→ Source information

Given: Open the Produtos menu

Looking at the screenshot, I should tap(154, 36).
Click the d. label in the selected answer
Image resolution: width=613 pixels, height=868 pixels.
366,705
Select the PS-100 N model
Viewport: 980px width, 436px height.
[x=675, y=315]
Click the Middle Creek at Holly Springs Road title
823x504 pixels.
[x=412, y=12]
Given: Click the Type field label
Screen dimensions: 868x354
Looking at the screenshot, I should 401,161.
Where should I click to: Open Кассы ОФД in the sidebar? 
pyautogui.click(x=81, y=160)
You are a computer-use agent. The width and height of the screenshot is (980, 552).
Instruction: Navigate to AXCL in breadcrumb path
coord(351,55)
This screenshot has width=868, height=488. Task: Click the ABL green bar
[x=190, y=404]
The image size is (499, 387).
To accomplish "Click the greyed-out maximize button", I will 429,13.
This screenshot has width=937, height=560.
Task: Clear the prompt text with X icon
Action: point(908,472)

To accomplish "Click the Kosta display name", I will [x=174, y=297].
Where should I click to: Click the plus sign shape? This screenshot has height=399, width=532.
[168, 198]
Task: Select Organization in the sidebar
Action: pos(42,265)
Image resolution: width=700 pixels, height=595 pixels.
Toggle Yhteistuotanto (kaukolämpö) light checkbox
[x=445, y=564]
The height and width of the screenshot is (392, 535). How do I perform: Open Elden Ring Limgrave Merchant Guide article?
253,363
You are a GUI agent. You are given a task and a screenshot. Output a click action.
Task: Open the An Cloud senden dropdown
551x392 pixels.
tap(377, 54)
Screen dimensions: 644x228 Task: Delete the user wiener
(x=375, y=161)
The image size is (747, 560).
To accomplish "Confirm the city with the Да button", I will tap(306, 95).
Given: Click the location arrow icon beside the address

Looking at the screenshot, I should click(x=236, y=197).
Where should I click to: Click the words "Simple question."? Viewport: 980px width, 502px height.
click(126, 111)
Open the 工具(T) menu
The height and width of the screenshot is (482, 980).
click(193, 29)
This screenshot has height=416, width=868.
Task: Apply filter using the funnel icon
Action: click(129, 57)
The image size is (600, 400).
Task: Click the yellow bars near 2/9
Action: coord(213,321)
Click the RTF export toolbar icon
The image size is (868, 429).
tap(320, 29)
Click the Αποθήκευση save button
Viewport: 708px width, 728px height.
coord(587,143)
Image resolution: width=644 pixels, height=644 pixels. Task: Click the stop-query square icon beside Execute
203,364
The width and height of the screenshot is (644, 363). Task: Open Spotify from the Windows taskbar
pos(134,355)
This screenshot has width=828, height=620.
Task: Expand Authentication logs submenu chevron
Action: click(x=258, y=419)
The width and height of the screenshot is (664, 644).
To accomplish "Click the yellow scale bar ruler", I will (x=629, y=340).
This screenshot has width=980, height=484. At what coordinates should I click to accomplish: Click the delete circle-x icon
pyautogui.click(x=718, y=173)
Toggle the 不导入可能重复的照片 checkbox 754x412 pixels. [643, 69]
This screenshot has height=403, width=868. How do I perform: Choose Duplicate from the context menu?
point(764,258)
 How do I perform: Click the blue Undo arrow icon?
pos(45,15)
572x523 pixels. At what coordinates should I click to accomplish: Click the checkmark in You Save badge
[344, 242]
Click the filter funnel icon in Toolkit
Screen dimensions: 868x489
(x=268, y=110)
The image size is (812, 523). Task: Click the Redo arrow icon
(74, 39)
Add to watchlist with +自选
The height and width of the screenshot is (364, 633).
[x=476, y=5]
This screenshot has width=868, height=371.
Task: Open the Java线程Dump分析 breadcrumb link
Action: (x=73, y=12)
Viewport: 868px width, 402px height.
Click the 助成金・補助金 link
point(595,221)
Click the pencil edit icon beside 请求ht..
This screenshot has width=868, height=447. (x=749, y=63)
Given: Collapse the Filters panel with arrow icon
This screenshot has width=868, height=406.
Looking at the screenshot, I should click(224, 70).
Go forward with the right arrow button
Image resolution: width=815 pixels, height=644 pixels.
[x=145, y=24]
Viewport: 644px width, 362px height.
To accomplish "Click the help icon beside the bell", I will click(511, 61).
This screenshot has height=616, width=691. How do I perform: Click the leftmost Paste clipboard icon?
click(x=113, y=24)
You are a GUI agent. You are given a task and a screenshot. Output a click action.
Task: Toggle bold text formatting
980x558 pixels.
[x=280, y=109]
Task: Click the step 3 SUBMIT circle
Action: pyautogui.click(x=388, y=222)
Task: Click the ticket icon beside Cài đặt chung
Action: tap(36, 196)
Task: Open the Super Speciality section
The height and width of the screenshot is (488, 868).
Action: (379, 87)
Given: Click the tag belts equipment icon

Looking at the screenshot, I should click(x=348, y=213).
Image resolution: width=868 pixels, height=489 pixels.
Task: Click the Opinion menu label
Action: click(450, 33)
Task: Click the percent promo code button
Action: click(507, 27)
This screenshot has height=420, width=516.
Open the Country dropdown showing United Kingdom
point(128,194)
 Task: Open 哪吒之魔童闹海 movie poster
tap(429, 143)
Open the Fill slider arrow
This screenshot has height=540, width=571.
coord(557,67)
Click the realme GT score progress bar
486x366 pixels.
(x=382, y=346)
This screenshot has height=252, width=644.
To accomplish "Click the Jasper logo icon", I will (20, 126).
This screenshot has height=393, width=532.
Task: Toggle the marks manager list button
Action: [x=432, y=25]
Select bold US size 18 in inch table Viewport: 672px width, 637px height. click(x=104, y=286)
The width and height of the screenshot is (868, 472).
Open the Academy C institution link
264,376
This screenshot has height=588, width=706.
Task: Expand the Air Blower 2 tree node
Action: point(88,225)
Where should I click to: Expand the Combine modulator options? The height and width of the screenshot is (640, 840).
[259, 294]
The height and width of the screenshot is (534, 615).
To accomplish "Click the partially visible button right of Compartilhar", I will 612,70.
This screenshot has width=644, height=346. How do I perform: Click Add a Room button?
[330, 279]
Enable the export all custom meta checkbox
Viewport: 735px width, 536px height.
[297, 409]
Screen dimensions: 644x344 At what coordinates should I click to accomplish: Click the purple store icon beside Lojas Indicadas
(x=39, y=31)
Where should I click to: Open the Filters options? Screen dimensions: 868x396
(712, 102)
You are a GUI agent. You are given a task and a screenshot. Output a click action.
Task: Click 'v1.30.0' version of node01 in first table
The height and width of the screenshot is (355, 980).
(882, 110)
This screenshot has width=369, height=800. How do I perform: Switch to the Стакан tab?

→ Assigned task
Taking the lines of the listing one by one, count those that contain "bold", and answer with the number only.

→ Solved problem
2